[Ausgangsdokument]
Soweit so gut, das restten fun ktioniert auch noch, aber das 
weiterleiten mit sendRedirect irgendwie nicht. Ich glaube das 
liegt an den "! ich habe auch schon die escapeSequenz "\ ausprobiert und ' 
aber alles ohne Erfolg.

Wer kann mir helfen

Gruss
testit1234


----------



## SlaterB (18. Nov 2006)

kannst du deinen Code nicht umbrechen?
so ist ja alles zwei Monitore breit..


und im JavaScript kannst du doch keine JSP-Befehle schreiben,
frage im JavaScript-Forum nach einem neuen Seitenaufruf in JavaScript-Sprache 
bzw. schaue lieber erstmal in ein Tutorial/ google

auf das Bean in der Session im Server kannst du mit JavaScript beim Client auch nicht zugreifen,
du könntest höchstens einen speziellen Parameter an die URL ranhängen, der entsprechend interpretiert wird (im Server)

ganz ohne Neuladen könnte JavaScript sicherlich auch lokal das Formular löschen,
jeder neue Request mit neuen Daten wird dann automatisch das Session-Bean auf die neuen Daten setzen,
wiederum eine JavaScript-Frage


----------



## testit1234 (18. Nov 2006)

Hallo,
erstmal danke für deine schnelle Antwort. So wie es da 
steht funktioniert das resetten der Bean das sieht man daran, 
das bei einem Reload alle Daten verschwunden sind! Nur die 
Seite wird nicht automatisch neugeladen. Ich kann ja auch genauso gut 
bei einem Formularfeld <jsp:getProperty name="myBean" property="name" />
schreiben.

[Datenblock]
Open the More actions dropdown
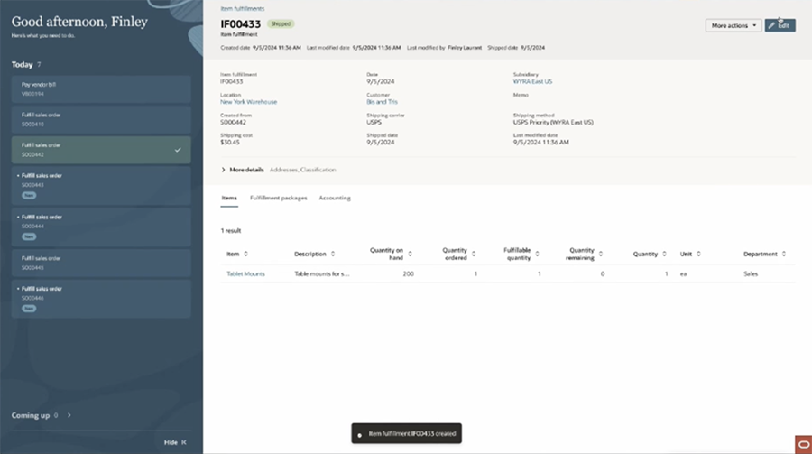Screen dimensions: 812x454 click(733, 25)
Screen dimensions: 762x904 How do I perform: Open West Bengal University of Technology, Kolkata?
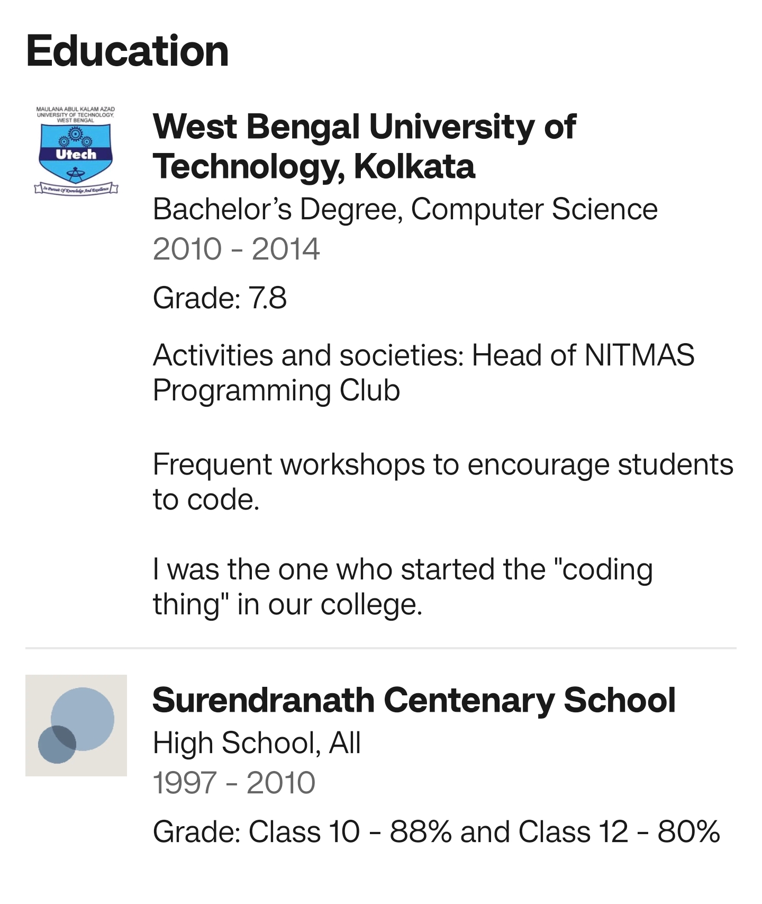[364, 146]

[Schriftliche Aufgabe 1]
Entnimm dem Ausgangsdokument wortgetreu die Passage, die mit „Soweit so gut, das“ einsetzt und sich bis einschließlich „alles ohne Erfolg.“ erstreckt.
[Schriftliche Aufgabe 2]
Gib den Absatz des Ausgangsdokuments, der mit „und im JavaScript kannst du“ beginnt, als knappe Stichpunktliste mit seinen wesentlichen Aussagen wieder.
Für die folgende Bearbeitung ist das Material ohne Belang.

[Lösung 1]
Soweit so gut, das restten fun ktioniert auch noch, aber das 
weiterleiten mit sendRedirect irgendwie nicht. Ich glaube das 
liegt an den "! ich habe auch schon die escapeSequenz "\ ausprobiert und ' 
aber alles ohne Erfolg.

[Lösung 2]
- Im JavaScript lassen sich keine JSP-Befehle schreiben.
- Im JavaScript-Forum sollte nach einem neuen Seitenaufruf in JavaScript-Sprache gefragt werden.
- Besser wäre es, zunächst in einem Tutorial oder bei Google nachzusehen.